So would you recommend putting the HA green on the IoT vlan? I plan to add firewall rules to allow vlans to talk
it being on the same vlan as your devices is probably best, just because vlans can talk to reach other you may stuff not have full functionalty some network discovery functions do not work across networks/vlans so you may still have problems.
why are you actually doing this?
I get having a guest network, but splitting up your main network (perhaps with the exception of minimal and specific required but non-trusted devices) just causes problems with no benifit for most home networks.
A lot of the reserarch I have done, has mentioned doing this to help seperate traffic, manage what is where on the network and security purposes.
I am moving from a google mesh network to a unifi network. A lot more control and architecture. Things I have seen mentioned that having a network all smart devices to keep that seperate from your trusted network (computers, phones, etc). One of the videos I watched specificed that with the firewall rules in place all smart things should work including home assistant. Made me start to look into that which led me here
even with firewall rules to allow access, things like autodiscover dont work (there are some things that try and help with this but they are flakey at best).
whilst i like unifi stuff, most of the research you have done is likely by people sponsored by them.
what specific devices do you have that you do not trust?
I am not saying there is no benifit to vlans but theres a lot of stuff around thats scaring people. "lock down your network with todays sponsor" for the overwhelming majority of home networks you dont need a bunch of seperate networks.
having a more basic
guest/trusted/isolated-internet/isolated-no-internet
with only specific devices put on the isolated networks is probably a more sensible setup.
This has been very helpful. I am waiting for a few more hardware pieces to be delivered so I am still in the research phase.
I know there are mDNS rules as well for the dicovery and such that are in play within the unifi ecosystem, but I have am new to network arch like this....I am more into HA and smart home things, so will for sure be leaning to a more HA friendly setup
I tend to take the view of "if i dont trust the device then i dont have thee device" and lean towards opensource/open protocol devices.
if you want to play with vlans then start more simple. until you learn more about it. theres always a bunch of people "my xyz device stopped working suddenly" and in reality its because they set up half a dozen vlans and loads of things broke.
As someone who is pro-VLAN and has my IoT stuff split up like Mike is going for, I will say - you can get it working, but it can be finnicky and may not be worth the work, depending on why you're doing it.

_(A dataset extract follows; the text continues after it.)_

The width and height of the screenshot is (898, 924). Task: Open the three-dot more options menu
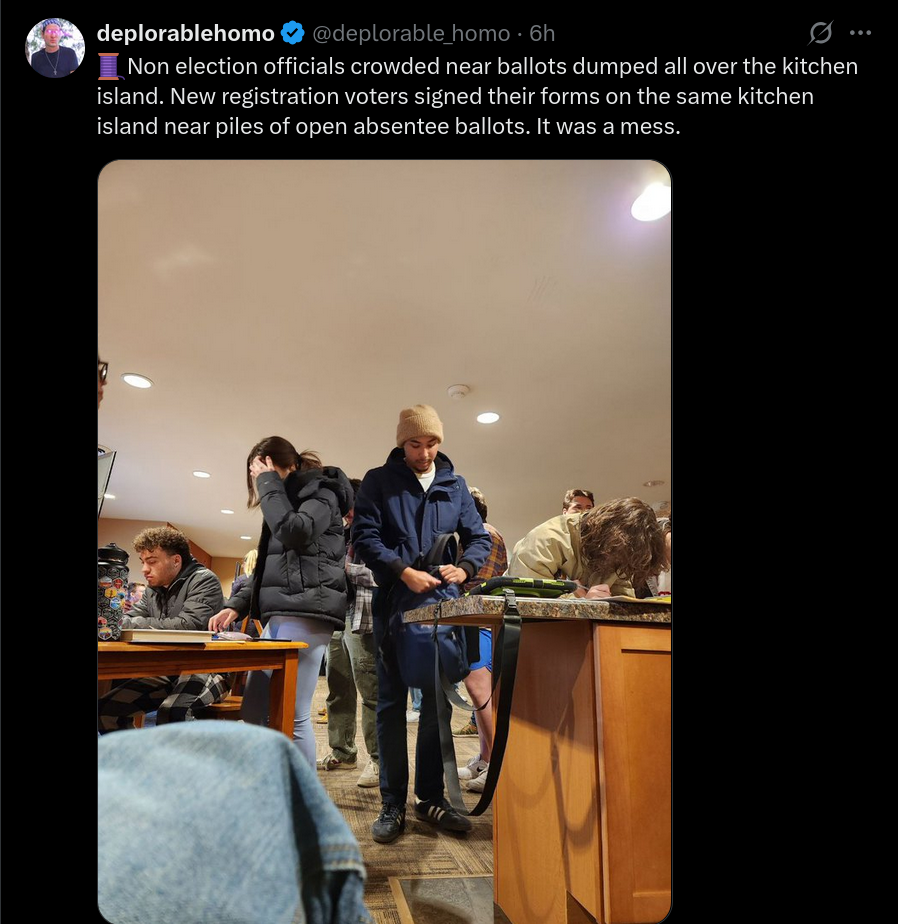[x=860, y=33]
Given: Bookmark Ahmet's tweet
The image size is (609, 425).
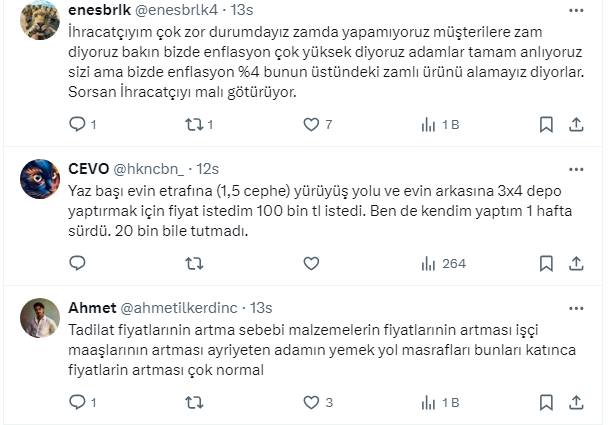Looking at the screenshot, I should pos(546,403).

I keep most of my IoT stuff on the same VLAN to avoid most issues, but I have a few rules with my setup that have helped:
- I have a network with devices that are used by humans. Computers, tablets, phones, etc.
- HA, along with all other IoT devices, live on the IoT network only.
- mDNS is allowed across both VLANs to avoid a lot of problems, but IoT devices cannot establish the initial connection to the human network.
- Established connections are allowed across VLANs to ensure the human network can access the IoT network and the IoT network can reply
- For devices that are supposed to be local only, they still live on the same VLAN, but I explicitly disallow them access to the Internet
Now, my threat model, the reason I do this, is to prevent IoT devices that get pwned from affecting human devices, or vice versa (if humans on my network do something stupid). This does not really solve "distrust of the device itself." If you don't trust the device, +1 to what piez0r said. It also doesn't solve IoT devices owning each other. That might happen, but I try to only use Zigbee/Z-Wave so there's not very many that could really do that.
This was super helpful and sounds like what I am going for.